# PASSAGE
=======
- Born: 1970 or 1971 (age 54–55)
- Occupation: Media manager
- Employer: Life Education Queensland
- Children: 2

= Tracey Challenor =

Australian journalist

Tracey Challenor (born c. 1970-1971) is an Australian journalist and media consultant and former news presenter/reporter for Seven News in Brisbane from November 1991 until February 2007.

== Career ==
Challenor began her journalism career in 1989 as a cadet reporter with The Redland Times and Bayside Bulletin newspapers.

She studied part-time at the University of Queensland, majoring in journalism and Australian government. In 1991, she landed a job as a reporter with Seven News Brisbane and travelled the State covering numerous rounds including the environment, police, politics, medical news and education. In 1996, Challenor was appointed solo weekend news presenter for Seven News Brisbane, and for many years, combined the presenting role with her weekday reporting role. Challenor held the weekend news position for 12 years and the bulletin consistently ranked in the top 10 most watched programs in Queensland.
=======
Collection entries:
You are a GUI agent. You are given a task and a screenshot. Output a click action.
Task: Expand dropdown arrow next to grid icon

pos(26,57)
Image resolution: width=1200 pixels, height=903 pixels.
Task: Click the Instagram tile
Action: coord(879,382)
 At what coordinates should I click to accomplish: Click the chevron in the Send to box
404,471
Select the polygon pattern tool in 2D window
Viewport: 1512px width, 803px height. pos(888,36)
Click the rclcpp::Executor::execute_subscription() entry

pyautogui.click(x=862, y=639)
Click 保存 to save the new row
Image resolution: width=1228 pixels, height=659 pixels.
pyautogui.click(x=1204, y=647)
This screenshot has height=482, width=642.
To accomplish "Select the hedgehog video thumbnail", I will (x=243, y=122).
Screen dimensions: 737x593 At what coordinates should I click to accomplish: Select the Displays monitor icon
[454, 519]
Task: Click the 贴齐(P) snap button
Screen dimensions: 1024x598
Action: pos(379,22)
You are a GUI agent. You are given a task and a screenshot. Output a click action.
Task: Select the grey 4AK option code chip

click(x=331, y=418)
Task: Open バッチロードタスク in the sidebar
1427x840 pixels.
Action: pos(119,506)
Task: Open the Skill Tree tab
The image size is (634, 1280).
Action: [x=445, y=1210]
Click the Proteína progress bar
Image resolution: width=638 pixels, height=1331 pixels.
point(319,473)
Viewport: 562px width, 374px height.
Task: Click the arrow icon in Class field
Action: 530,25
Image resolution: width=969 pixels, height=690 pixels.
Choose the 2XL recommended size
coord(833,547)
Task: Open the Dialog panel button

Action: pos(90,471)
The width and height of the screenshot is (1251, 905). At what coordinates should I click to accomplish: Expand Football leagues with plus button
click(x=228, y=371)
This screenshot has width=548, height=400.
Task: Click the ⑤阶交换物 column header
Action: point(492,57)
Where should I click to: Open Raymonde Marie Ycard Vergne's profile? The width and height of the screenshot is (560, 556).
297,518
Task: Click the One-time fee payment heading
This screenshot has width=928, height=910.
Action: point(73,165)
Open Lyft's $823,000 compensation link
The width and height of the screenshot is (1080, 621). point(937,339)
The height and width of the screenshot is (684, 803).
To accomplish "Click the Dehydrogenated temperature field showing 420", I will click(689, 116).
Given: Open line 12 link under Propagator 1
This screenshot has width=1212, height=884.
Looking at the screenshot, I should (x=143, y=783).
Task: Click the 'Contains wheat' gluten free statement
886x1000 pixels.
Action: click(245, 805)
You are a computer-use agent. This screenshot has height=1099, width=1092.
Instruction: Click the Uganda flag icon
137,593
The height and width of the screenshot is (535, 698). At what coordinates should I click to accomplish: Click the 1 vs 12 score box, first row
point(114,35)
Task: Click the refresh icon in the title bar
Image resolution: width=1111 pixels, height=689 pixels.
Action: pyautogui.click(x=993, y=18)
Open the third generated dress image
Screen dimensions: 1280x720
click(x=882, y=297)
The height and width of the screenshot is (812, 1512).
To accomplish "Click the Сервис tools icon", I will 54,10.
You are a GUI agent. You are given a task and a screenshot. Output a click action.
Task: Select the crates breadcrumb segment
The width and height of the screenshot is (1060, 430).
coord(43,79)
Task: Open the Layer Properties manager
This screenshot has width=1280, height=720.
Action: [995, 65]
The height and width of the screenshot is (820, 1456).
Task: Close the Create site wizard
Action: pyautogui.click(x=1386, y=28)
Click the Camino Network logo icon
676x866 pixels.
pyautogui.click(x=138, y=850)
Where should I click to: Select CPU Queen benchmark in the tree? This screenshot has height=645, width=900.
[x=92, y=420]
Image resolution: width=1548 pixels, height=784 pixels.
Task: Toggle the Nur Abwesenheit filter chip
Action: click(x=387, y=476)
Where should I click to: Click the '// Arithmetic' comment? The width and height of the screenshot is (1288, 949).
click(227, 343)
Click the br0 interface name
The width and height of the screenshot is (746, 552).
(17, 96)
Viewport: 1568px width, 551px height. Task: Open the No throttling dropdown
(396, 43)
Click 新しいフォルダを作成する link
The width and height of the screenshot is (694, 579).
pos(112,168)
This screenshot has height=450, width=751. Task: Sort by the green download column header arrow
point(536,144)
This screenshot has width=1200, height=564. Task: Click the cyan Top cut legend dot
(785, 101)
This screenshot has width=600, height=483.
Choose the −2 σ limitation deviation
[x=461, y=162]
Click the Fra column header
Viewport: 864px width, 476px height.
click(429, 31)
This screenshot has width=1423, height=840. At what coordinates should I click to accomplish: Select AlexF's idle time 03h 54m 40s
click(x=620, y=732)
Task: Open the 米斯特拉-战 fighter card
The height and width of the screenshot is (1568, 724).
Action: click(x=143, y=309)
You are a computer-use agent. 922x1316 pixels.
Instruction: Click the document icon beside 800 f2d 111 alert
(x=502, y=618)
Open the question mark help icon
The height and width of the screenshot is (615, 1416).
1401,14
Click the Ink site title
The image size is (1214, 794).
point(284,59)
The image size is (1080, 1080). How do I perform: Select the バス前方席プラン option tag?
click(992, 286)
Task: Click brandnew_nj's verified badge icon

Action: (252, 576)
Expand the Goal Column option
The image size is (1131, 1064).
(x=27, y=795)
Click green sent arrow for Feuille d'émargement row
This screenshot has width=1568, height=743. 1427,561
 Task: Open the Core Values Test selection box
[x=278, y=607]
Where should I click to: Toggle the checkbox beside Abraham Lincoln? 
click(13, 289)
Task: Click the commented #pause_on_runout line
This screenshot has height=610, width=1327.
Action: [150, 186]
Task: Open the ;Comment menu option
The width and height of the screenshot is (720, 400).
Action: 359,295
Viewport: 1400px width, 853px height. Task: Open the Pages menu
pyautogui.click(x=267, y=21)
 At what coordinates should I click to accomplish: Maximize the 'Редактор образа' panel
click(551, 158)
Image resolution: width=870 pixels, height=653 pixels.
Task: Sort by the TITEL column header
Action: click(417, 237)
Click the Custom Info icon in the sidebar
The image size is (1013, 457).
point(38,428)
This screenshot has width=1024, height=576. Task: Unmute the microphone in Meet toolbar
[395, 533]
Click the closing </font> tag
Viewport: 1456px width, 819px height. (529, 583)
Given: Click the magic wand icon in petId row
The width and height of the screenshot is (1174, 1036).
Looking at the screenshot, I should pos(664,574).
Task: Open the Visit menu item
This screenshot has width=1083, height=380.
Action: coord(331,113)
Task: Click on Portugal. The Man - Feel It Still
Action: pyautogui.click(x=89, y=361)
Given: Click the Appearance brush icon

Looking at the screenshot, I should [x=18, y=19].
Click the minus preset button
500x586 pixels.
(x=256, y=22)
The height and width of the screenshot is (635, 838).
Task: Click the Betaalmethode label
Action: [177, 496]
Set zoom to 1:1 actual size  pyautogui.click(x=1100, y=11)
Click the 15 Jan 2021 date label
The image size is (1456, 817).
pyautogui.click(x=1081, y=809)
=======
# TASK LIST
(A) Answer these questions from the Tracey Challenor biography:
(i) Which newspapers did she work for as a cadet reporter in 1989?
(ii) What were her majors at the University of Queensland?
(iii) Which employer is listed for her at the top?
(B) Write the next part of the Tracey Challenor biography, picking up after its final sentence.
The entries above are separate material and have no connection to the biography of Tracey Challenor.

# YOUR WRITTEN ANSWERS
(A)
(i) The Redland Times and Bayside Bulletin
(ii) Journalism and Australian government
(iii) Life Education Queensland

(B)
In November 2006, it was announced that the Nine Network's Today news presenter Sharyn Ghidella would replace Challenor as the weekend newsreader of the 6pm news in Brisbane. Challenor was then offered the job of Senior Reporter by the Network, but declined the offer and resigned from the Network. She finished with Seven to spend time with her 2 children in February 2007.

She is currently the PR and media manager for children's health promotion charity Life Education Queensland and presents the Life Education Podcast for parents which provides advice from experts on a range of key topics.